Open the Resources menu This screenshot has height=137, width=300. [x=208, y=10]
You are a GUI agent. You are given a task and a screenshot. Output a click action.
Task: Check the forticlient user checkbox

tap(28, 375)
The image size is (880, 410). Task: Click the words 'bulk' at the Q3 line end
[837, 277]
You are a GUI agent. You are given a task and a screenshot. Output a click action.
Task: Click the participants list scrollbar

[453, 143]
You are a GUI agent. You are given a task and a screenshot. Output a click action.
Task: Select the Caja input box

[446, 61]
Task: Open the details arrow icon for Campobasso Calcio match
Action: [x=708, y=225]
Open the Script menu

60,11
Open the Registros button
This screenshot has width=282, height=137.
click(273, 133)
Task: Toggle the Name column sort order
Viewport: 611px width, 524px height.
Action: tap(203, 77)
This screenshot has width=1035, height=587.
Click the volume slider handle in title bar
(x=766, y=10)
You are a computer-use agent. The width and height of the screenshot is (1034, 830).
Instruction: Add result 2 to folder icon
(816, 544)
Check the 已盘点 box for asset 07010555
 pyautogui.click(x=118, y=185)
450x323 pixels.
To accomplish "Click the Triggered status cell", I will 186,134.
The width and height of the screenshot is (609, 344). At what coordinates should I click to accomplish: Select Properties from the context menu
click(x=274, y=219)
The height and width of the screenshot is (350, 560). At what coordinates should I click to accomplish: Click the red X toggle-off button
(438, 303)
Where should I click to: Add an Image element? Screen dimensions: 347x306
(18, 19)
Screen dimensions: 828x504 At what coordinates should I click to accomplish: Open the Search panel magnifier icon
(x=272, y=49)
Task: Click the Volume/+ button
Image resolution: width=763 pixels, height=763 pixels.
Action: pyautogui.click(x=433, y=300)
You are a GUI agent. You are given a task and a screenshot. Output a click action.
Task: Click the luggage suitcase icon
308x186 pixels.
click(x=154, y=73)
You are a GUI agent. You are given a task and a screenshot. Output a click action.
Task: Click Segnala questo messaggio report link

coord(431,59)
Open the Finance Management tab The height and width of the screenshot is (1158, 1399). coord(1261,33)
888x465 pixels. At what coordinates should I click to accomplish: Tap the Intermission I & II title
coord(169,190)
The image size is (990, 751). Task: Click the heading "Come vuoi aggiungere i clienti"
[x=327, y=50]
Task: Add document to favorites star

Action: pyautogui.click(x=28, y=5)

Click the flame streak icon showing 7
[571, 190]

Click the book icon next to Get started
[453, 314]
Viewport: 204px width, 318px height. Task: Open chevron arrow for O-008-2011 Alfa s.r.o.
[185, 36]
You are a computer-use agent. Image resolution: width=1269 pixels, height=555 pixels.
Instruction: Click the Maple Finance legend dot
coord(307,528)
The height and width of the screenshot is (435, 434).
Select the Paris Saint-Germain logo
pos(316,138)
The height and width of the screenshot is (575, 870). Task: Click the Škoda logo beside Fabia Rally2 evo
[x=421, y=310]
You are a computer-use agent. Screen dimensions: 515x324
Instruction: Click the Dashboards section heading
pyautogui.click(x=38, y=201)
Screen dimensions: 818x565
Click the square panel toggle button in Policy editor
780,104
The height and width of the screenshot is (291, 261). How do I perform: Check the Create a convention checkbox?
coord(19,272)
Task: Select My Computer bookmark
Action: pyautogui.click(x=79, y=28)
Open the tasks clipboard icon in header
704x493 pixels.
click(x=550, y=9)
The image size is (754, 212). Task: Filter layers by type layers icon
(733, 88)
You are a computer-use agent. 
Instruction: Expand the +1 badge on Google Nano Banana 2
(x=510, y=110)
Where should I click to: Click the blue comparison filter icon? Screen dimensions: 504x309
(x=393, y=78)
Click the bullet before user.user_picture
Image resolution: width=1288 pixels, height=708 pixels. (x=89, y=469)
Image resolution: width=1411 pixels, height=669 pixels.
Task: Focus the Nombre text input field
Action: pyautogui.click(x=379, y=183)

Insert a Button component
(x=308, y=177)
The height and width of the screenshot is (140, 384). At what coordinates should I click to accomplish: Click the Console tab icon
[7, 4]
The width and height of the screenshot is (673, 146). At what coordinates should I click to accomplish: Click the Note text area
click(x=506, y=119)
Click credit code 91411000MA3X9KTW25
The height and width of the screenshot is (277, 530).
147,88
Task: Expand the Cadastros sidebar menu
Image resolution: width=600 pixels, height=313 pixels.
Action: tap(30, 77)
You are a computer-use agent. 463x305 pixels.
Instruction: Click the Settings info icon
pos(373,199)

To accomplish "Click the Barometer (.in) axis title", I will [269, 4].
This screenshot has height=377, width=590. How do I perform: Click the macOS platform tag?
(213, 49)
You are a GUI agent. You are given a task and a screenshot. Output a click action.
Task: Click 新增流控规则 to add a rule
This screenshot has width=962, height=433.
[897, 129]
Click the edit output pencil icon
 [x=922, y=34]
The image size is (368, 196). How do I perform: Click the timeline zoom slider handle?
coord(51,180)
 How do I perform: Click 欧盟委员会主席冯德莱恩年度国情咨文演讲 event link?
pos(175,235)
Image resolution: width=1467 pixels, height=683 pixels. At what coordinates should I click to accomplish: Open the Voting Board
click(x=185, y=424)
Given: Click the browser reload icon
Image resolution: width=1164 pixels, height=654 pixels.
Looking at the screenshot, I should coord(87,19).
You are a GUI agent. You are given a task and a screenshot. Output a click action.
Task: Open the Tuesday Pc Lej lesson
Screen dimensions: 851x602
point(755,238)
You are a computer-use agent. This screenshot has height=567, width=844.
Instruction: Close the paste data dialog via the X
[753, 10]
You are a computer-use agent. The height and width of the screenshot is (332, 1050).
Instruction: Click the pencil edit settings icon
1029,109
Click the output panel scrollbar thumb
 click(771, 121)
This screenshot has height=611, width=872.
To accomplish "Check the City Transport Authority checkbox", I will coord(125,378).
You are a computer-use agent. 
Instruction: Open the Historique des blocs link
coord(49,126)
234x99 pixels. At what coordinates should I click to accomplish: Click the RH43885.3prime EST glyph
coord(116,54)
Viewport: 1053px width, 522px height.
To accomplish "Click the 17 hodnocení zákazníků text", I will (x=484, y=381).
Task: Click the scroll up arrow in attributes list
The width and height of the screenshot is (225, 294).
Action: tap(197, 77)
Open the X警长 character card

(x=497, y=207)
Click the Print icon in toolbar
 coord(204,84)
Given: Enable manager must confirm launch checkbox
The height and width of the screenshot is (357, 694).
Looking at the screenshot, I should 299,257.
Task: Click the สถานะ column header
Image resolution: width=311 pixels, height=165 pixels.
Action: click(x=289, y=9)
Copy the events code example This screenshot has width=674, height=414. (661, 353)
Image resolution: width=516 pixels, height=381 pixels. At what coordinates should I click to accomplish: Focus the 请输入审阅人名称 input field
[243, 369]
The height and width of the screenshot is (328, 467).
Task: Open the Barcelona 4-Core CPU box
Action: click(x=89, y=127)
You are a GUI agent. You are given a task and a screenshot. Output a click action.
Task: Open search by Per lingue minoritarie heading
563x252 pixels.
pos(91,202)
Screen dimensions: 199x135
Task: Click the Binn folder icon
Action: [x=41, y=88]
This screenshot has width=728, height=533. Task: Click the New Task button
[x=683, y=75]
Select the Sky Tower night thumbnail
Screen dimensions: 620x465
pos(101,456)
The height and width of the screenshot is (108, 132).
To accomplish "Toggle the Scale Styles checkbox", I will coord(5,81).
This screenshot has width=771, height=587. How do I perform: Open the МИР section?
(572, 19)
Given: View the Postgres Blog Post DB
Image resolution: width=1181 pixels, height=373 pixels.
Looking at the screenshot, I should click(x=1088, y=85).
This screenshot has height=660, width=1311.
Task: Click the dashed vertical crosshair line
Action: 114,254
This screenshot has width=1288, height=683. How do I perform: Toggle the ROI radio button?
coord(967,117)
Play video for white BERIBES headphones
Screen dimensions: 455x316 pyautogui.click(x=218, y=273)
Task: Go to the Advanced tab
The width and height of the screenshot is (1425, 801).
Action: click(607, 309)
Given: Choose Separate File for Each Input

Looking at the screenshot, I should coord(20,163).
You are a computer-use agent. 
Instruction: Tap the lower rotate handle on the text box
◇ ◇ ◇ ◇ ◇
> **Given task**: Give every line of the listing above, from the line containing "Task: Go to the Advanced tab" down to the end of the listing, as a JSON list of strings with one string per line. Leave out blank lines.

> **Worked solution**:
[
  "Task: Go to the Advanced tab",
  "The width and height of the screenshot is (1425, 801).",
  "Action: click(607, 309)",
  "Given: Choose Separate File for Each Input",
  "Looking at the screenshot, I should coord(20,163).",
  "You are a computer-use agent. ",
  "Instruction: Tap the lower rotate handle on the text box"
]